## TEXT SEGMENT
Files
ouranos/docs/pplg.md

20 KiB

PPLG - Consolidated Observability & Admin Stack

Overview

PPLG is the consolidated observability and administration stack running on Prospero. It bundles PgAdmin, Prometheus, Loki, and Grafana with Casdoor SSO for user-facing services and OAuth2-Proxy as a sidecar for Prometheus UI authentication. TLS termination is handled by Titania's HAProxy, which routes directly to each service on Prospero.

Host: prospero.incus
Role: Observability
External Access: Via Titania HAProxy → prospero.incus (direct to service ports)

Subdomain Service Auth Method
grafana.ouranos.helu.ca Grafana Native Casdoor OAuth
pgadmin.ouranos.helu.ca PgAdmin Native Casdoor OAuth
prometheus.ouranos.helu.ca Prometheus OAuth2-Proxy sidecar
loki.ouranos.helu.ca Loki None (machine-to-machine)
alertmanager.ouranos.helu.ca Alertmanager None (internal)

## STUDY MATERIAL
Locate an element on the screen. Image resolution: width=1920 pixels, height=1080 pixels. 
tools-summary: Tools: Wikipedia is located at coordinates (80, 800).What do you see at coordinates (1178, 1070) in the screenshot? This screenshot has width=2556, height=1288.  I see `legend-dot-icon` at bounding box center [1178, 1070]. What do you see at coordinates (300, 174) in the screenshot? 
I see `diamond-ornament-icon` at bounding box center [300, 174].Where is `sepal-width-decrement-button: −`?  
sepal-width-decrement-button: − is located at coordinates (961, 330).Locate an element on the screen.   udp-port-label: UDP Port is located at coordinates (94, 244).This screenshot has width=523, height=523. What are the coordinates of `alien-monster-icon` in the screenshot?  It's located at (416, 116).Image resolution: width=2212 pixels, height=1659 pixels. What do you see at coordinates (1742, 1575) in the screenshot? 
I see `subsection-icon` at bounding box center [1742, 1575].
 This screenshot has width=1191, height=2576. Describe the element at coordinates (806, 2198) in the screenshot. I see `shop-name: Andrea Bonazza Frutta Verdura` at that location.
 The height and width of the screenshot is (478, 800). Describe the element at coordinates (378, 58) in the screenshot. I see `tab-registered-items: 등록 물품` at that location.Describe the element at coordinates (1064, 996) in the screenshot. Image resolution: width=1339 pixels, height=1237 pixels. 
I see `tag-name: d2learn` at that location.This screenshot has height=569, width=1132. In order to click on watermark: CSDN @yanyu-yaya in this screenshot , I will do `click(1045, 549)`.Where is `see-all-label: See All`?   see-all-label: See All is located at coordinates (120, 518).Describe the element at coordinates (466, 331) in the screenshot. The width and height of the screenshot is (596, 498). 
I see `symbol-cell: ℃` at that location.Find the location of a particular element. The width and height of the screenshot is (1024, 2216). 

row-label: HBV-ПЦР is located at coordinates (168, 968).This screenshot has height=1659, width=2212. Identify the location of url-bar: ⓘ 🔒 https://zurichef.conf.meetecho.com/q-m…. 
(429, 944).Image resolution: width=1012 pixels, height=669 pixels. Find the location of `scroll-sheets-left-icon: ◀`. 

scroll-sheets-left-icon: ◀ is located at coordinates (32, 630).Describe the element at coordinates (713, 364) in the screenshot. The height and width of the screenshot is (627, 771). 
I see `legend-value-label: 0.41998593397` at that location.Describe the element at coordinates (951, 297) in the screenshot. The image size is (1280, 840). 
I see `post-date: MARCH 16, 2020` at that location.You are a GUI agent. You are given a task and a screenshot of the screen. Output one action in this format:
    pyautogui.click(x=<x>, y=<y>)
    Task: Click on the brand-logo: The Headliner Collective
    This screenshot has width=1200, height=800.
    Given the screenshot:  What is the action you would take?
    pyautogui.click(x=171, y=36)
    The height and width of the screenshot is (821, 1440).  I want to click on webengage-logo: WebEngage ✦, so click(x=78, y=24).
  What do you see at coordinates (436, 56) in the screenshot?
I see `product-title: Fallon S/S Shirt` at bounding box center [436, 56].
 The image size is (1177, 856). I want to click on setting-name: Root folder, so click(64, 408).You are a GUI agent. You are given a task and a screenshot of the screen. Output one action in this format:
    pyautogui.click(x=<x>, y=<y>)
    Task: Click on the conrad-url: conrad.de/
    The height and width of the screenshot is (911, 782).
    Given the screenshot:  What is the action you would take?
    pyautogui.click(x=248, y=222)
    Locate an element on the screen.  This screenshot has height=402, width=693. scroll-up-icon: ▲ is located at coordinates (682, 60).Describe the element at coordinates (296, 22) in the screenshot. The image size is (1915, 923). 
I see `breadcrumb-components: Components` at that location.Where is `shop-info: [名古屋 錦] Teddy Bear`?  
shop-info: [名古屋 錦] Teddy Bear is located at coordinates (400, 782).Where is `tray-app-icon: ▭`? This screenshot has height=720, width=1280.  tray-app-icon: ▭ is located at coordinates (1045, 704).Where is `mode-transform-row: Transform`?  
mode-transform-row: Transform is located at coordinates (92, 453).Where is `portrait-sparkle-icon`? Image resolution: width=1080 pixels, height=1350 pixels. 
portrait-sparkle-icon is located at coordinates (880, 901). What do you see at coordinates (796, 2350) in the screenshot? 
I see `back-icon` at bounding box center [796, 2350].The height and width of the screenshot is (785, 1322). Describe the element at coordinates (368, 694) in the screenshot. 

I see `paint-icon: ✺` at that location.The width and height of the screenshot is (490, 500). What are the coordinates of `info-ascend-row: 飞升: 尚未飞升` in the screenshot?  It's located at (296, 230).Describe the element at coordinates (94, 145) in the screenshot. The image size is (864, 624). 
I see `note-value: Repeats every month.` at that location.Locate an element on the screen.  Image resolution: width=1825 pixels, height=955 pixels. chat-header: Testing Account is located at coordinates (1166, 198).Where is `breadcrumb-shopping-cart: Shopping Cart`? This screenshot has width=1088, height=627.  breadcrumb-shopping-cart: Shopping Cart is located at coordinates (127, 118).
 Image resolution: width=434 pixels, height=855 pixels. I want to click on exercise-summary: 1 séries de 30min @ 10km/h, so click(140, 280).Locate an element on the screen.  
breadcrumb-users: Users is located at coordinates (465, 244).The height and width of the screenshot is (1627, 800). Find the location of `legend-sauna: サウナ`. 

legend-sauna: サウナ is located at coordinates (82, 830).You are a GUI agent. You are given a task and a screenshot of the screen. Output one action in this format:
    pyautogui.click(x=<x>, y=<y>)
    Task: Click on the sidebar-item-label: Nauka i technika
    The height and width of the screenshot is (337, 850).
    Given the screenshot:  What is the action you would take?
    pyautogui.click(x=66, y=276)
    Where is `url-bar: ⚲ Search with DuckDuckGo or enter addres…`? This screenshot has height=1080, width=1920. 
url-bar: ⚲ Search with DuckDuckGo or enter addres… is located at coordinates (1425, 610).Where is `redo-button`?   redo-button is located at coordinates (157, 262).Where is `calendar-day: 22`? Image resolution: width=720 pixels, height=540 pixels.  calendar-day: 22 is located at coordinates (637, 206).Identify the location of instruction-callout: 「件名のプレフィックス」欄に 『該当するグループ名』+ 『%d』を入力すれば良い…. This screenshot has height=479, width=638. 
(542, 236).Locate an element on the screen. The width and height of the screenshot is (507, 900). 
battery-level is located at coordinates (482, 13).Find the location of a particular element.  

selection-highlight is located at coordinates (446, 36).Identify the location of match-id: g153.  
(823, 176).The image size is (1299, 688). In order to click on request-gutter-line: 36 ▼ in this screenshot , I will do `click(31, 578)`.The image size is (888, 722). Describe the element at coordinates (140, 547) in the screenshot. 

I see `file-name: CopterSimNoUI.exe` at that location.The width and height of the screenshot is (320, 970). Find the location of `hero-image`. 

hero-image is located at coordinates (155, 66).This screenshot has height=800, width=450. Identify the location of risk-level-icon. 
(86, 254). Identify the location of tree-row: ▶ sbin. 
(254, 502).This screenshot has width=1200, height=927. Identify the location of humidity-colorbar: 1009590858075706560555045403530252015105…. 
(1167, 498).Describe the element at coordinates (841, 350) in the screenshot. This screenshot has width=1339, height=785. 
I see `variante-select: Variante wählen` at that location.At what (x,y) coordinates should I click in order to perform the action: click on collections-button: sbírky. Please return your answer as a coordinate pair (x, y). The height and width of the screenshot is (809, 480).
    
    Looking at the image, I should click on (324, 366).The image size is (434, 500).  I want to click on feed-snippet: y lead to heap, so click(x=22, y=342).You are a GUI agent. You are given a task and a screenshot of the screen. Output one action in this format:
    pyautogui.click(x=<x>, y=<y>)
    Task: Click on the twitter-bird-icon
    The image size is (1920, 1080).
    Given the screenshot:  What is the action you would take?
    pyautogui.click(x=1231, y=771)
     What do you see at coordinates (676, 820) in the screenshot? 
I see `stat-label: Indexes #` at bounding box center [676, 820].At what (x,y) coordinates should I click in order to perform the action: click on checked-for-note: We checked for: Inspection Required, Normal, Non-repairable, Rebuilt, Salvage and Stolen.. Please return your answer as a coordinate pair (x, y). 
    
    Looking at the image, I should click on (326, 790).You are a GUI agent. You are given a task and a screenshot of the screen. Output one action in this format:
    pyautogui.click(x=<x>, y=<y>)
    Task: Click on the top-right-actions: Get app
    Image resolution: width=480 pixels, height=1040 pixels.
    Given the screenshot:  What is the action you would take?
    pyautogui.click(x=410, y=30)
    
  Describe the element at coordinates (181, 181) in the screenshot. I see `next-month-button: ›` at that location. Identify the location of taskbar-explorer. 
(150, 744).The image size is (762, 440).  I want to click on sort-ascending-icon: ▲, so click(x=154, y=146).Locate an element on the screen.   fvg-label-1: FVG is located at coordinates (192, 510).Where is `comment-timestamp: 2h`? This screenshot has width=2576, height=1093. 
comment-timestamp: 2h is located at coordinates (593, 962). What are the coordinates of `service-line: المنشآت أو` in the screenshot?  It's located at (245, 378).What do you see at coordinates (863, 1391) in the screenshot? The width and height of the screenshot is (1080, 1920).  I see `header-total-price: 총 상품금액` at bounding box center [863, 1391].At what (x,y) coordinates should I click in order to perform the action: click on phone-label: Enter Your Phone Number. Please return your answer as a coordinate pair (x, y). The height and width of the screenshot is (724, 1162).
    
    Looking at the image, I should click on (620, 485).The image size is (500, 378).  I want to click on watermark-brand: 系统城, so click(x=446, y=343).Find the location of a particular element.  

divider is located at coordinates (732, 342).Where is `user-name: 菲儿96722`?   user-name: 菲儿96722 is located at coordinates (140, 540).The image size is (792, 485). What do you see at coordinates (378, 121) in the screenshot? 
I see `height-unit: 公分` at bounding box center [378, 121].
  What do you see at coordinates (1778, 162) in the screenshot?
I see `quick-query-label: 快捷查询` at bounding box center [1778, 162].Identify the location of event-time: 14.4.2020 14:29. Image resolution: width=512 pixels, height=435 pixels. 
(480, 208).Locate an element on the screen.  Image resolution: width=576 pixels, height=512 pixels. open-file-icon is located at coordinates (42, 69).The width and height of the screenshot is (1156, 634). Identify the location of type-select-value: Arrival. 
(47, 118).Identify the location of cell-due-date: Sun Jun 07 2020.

## COMPLETE THE FOLLOWING
**a)** Return the passage of the PPLG page starting at "PPLG is the" and ending at "service on Prospero.".
**b)** Answer these from the PPLG page:
(i) Which host is listed for the stack?
(ii) What handles TLS termination?
(iii) What authentication method is given for loki.ouranos.helu.ca?

## ANSWERS FOR THE TASKS
**a)**
PPLG is the consolidated observability and administration stack running on Prospero. It bundles PgAdmin, Prometheus, Loki, and Grafana with Casdoor SSO for user-facing services and OAuth2-Proxy as a sidecar for Prometheus UI authentication. TLS termination is handled by Titania's HAProxy, which routes directly to each service on Prospero.

**b)**
(i) prospero.incus
(ii) Titania's HAProxy
(iii) None (machine-to-machine)